2. Die Feststellungen des Berufungsgerichts, der Beklagte habe bei seinen 1994 erst teilweise ausgeführten Leistungen eine konkludent erklärte Teilabnahme des Klägers nicht bewiesen, sind rechtsfehlerfrei. Im Ergebnis zu Recht ist das Berufungsgericht bei seiner Würdigung von den für den Fall entwickelten Grundsätzen der Senatsrechtsprechung ausgegangen, dass eine Teilabnahme nicht vereinbart ist. Danach muss der Wille des Bauherrn zur Vorwegabnahme wegen der gravierenden Folgen der Abnahme klar zum Ausdruck kommen und ist vom Architekten, der sich darauf beruft, zu beweisen (Urteil vom 10. Februar 1994 - VII ZR 20/93 aaO).

a) Die Feststellungen des Berufungsgerichts, in dem Bezug des renovierten und erweiterten Schulgebäudes liege ebenso wenig wie in der Abnahme der Arbeiten der Bauhandwerker eine konkludent erklärte Teilabnahme der Leistungen des Beklagten, ist revisionsrechtlich nicht zu beanstanden. Dies zieht auch die Revision nicht in Zweifel.
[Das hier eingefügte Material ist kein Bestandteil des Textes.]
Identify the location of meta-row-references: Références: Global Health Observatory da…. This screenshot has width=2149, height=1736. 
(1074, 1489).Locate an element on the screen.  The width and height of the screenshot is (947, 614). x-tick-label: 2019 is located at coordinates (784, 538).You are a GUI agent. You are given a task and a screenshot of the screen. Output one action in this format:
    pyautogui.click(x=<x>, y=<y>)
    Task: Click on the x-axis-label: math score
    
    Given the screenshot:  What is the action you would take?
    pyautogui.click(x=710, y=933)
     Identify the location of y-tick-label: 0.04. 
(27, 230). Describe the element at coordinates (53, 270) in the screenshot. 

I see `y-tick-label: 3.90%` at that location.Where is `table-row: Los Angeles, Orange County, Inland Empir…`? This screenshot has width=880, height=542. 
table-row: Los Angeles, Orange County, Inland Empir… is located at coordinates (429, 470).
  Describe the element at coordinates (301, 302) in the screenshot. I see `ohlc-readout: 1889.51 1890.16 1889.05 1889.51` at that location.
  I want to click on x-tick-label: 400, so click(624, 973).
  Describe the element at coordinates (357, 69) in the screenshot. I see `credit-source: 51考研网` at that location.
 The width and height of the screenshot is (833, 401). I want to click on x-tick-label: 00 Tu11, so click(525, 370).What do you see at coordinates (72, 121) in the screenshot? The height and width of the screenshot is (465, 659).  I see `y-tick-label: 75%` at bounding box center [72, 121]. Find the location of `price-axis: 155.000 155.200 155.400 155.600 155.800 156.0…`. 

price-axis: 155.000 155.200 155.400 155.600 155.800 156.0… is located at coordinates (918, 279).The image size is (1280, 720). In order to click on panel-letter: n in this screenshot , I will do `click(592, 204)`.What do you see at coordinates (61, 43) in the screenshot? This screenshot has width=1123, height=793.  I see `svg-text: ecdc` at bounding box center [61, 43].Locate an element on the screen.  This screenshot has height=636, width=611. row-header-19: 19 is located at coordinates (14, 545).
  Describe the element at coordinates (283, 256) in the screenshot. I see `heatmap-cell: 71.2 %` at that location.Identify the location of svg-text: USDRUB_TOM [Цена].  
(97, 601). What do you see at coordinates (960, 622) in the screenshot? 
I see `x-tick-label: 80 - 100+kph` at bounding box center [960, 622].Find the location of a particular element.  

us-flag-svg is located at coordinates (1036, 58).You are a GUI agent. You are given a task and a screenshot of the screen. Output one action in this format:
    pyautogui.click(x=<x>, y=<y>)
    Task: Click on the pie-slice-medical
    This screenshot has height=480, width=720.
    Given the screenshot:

b) Die weitere Feststellung des Berufungsgerichts, in der Bezahlung der Schlussrechnung vom 8. Dezember 1993 sei nicht mit der erforderlichen Klarheit der rechtsgeschäftliche Wille des Klägers zu einer Teilabnahme zu erkennen, ist aus Rechtsgründen gleichfalls nicht zu beanstanden. Die Revision zeigt keine Gründe für die Annahme auf, die Zahlung auf die Schlussrechnung sei ungeachtet des Umstandes, dass die Leistung des Architekten noch nicht vollendet war, als Teilabnahme der bis einschließlich Leistungsphase 8 erbrachten Leistungen zu verstehen.

3. Das Berufungsgericht hat somit im Ergebnis zutreffend festgestellt, dass das Architektenwerk jedenfalls bis zum Schluss der geschuldeten Leistungsphase 9 nicht abgenommen wurde. Die Gewährleistungsansprüche des Klägers waren demnach bei Klageerhebung im Jahr 2001 noch nicht verjährt.